The testimony of two CareDx employees about confusion was vague and conclusory, and failed to link the advertisements to any consumer purchasing decisions. For example, the testimony that the ads “caused a lot of confusion ... with our customers,” and that although there was not “significant patient impact initially,” later “there was more and more confusion, and then ... [more] usage of Prospera” lacked sufficient explanation. “These generalities do not satisfy CareDx’s burden of introducing evidence sufficient for a rational jury to find that consumers actually relied on or were deceived by Natera’s false claims in deciding to purchase Prospera instead of AlloSure.”

What about the success of the ad campaign? The evidence showed that (1) the comparative claims were a focus of Natera’s advertising campaign; (2) a “small factor” in Natera’s increase of sales was that the claims “pique[d] doctors’ interest[s]” in looking to the literature, and (3) Natera’s sales team was successful in converting “at least one AlloSure user[ ]” to Prospera.

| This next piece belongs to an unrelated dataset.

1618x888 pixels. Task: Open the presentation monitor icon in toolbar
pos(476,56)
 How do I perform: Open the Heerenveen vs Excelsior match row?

But that doesn’t show that consumers were actually confused. Neither did Natera’s willfulness (apparently, internal emails showing that its data folks raised concerns about the claims).

If you can infer bad intent from copying in trademark cases, and likely confusion from intent, why not here? Damage is explicitly an element in false advertising, and it should be but isn’t in trademark infringement, but that difference doesn’t itself require prohibiting an inference of damage from circumstantial evidence like the centrality of the false claim to an ad campaign.

The court also rejected consideration of CareDx’s corrective advertising costs, because although CareDx understandably worried about the false claims, it still didn’t show lost sales. [If the corrective advertising worked, how could it?]

1 comment:

Anonymous said...

In my false advertising cases we depose customers we think will testify they left the plaintiff for defendant based on the false advertising. This was a massive case and these attorneys should have done the same (in addition to seeking disgorgement).